▶ [RECORDS FOR THE EXERCISE]

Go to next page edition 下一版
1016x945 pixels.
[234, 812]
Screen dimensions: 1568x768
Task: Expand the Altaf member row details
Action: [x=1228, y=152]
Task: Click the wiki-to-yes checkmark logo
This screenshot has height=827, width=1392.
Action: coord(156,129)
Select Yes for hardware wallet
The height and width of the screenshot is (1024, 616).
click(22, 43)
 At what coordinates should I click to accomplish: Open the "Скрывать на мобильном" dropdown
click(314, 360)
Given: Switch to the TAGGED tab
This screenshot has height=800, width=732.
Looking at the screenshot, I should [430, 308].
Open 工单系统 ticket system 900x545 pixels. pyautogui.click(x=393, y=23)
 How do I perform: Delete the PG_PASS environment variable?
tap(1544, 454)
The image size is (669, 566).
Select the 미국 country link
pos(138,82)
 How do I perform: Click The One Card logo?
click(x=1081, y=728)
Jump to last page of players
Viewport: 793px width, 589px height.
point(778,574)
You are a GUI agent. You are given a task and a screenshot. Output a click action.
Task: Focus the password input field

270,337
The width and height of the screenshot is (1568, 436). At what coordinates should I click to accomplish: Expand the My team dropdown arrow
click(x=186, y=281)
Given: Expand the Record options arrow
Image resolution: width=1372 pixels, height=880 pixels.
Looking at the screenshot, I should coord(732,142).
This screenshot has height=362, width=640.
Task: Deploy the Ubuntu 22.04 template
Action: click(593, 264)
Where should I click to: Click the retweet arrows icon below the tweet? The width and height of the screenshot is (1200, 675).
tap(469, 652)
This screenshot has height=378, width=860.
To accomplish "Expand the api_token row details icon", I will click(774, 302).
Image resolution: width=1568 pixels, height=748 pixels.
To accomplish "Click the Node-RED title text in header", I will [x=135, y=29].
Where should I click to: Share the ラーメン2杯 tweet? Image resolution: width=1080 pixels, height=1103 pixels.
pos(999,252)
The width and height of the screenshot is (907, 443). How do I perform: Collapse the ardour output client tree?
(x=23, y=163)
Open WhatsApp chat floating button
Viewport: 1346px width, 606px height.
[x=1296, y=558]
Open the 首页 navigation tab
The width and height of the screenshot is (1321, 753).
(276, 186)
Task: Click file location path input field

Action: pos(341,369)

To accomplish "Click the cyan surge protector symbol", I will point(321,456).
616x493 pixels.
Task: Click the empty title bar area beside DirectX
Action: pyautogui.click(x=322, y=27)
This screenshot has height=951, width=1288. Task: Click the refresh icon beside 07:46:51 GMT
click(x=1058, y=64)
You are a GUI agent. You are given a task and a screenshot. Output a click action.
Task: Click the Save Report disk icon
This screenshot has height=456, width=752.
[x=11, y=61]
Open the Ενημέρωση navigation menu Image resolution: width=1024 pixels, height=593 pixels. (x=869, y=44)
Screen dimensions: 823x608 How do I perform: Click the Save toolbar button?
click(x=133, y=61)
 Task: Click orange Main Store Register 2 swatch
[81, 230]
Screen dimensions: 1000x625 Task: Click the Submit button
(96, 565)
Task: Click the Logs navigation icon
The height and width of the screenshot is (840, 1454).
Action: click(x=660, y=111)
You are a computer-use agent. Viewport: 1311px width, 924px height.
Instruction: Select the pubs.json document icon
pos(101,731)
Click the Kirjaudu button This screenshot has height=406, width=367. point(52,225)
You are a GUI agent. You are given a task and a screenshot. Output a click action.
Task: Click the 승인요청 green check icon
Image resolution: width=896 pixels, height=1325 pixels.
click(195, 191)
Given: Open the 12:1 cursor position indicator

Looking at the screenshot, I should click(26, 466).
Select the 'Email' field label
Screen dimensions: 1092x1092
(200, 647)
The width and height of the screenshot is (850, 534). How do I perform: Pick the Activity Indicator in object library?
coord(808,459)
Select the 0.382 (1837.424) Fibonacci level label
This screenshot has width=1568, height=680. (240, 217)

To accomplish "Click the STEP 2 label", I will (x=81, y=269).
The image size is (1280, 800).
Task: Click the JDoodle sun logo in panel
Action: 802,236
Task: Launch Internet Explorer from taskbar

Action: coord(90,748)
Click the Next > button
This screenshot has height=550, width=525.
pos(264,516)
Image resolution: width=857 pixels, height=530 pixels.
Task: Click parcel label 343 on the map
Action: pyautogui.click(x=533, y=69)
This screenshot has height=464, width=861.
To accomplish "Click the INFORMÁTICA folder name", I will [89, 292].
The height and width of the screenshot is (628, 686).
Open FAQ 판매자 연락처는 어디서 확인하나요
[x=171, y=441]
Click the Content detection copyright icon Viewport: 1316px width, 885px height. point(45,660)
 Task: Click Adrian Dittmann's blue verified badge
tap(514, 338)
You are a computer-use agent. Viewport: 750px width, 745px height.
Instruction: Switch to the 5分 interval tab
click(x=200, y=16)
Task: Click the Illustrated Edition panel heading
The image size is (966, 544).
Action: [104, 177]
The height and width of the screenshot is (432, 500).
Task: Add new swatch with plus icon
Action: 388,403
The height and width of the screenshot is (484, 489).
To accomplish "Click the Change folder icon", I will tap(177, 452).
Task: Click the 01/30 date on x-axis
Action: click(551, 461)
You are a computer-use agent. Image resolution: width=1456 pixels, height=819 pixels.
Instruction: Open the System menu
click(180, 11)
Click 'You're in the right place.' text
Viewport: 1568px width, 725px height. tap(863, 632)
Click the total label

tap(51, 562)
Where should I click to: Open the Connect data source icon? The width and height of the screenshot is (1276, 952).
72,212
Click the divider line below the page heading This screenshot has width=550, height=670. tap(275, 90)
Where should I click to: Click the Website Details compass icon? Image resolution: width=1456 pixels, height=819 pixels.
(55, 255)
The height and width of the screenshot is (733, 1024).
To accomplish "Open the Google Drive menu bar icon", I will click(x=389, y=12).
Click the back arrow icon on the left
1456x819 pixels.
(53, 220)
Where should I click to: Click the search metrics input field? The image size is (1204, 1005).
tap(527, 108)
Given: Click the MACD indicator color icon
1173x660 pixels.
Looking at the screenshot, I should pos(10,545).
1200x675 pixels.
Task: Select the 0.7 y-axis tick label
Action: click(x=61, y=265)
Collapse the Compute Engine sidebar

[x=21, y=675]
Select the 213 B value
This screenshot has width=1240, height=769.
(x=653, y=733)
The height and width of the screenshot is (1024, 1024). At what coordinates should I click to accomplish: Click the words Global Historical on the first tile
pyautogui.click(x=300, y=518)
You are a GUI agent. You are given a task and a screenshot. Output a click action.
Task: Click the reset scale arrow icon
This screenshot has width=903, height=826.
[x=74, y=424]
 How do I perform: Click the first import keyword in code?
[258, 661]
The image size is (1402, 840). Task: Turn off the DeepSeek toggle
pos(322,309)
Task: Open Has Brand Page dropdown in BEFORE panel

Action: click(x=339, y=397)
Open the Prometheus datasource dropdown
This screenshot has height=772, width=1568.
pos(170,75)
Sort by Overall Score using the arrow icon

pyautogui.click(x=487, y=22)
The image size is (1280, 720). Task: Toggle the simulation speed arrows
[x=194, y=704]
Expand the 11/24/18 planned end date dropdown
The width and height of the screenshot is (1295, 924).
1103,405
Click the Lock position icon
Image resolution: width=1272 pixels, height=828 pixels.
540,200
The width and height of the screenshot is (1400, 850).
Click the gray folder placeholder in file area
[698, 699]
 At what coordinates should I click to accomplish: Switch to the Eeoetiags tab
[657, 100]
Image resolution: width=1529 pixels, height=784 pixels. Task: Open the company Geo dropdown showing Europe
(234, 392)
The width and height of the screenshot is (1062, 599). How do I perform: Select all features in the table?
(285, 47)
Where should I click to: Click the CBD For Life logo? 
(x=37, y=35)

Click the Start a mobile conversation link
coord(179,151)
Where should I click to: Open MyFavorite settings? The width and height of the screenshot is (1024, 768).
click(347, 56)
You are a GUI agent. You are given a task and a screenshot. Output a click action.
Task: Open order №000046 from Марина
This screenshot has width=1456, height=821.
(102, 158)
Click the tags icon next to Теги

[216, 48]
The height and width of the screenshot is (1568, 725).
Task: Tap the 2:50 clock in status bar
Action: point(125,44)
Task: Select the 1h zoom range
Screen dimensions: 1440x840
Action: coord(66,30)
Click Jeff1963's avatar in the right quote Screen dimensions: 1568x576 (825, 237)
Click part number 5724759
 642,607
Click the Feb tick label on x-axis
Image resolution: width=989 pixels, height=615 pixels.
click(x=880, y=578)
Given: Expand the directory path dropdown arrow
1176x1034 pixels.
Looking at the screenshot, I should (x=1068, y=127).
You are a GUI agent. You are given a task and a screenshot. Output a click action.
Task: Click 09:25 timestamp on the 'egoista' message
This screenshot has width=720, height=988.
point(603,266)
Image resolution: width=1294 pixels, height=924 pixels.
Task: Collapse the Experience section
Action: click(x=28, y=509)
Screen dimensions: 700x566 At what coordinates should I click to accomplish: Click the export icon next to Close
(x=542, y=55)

▶ [REQUIREMENTS]
Write out the stretch of the records from the very first line through the line containing "click(314, 360)", including both of those lines, reproducing each one character for character.

▶ [RESPONSE TO THIS EXERCISE]
Go to next page edition 下一版
1016x945 pixels.
[234, 812]
Screen dimensions: 1568x768
Task: Expand the Altaf member row details
Action: [x=1228, y=152]
Task: Click the wiki-to-yes checkmark logo
This screenshot has height=827, width=1392.
Action: coord(156,129)
Select Yes for hardware wallet
The height and width of the screenshot is (1024, 616).
click(22, 43)
 At what coordinates should I click to accomplish: Open the "Скрывать на мобильном" dropdown
click(314, 360)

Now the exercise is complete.